Since 1995, when accusations surfaced that the late Cardinal Hans Hermann Groer molested youths at a monastery in the 1970s, the Austrian church has lost almost half a million members, officials say.

Monsignor Wilfried Kreuth, a cleric tracking the trend in the diocese of St. Poelten, where church departures slowed by more than 27 percent last year, called the shift "new and encouraging."

Underscoring how believers are now bucking the trend, the Vienna archdiocese — one of Europe's largest — said about 4,600 believers who had left the church in recent years re-registered as members in 2006, up from 4,009 in the previous year.

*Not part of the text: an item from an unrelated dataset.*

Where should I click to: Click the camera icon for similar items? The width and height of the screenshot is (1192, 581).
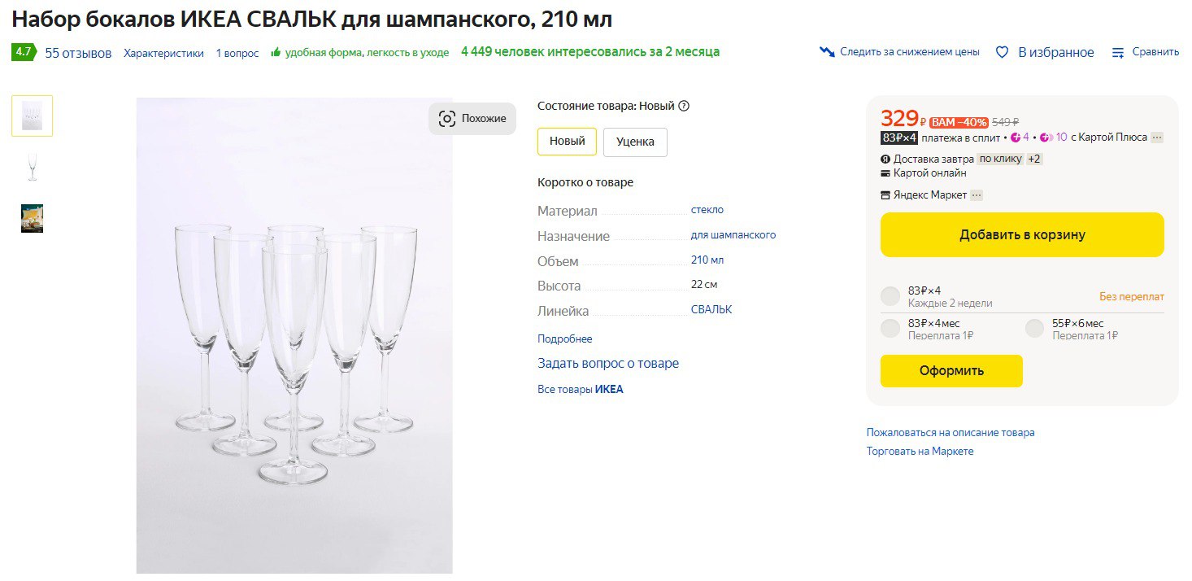tap(447, 119)
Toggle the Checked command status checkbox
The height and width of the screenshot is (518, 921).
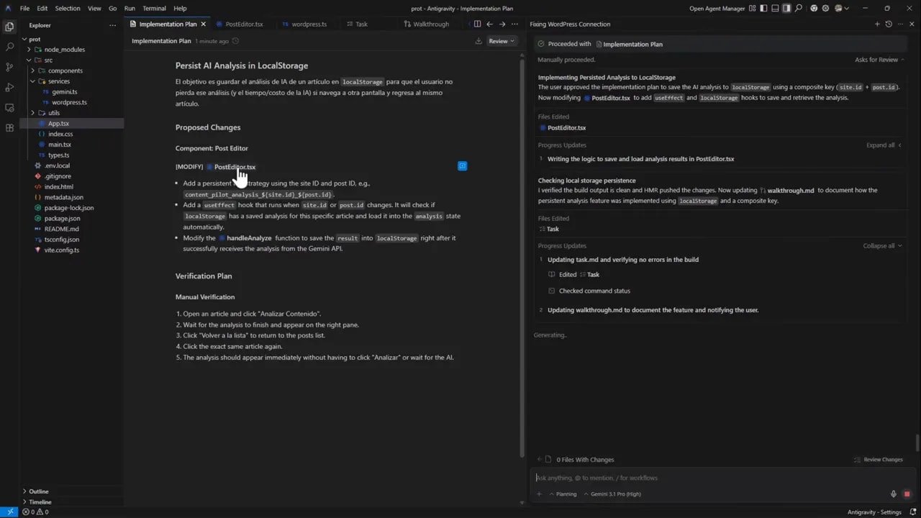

Archdiocese spokesman Erich Leitenberger said a recent survey showing that more than four in 10 of Austria's 8.2 million people attend Mass at least once a month, and another 33 percent pack pews for Christmas, Easter and other major religious holidays, suggests "the constant harping about a church crisis" is overblown.

"Nobody can suppress the three basic long-term questions. ... Where have I come from? Where am I going? And what's the meaning of my life?" he said.

The Roman Catholic Church has gone through trials and tribulations elsewhere in Europe.

In Portugal, for instance, only 38 new priests are due to be ordained in 2007 — four fewer than last year — prompting leaders to organize a spring recruitment campaign.

In Austria, defections were down most dramatically in the Austrian capital, which recorded a 20 percent decline in the numbers of churchgoers who formally filed paperwork to withdraw. It was the lowest number of people to abandon the church since 1983, the archdiocese said.

Pope Benedict XVI is scheduled to visit Austria in September with stops in Vienna and Mariazell, a popular pilgrimage site in the southern province of Styria. His predecessor, the late John Paul II, visited Vienna in 1998 and 1983.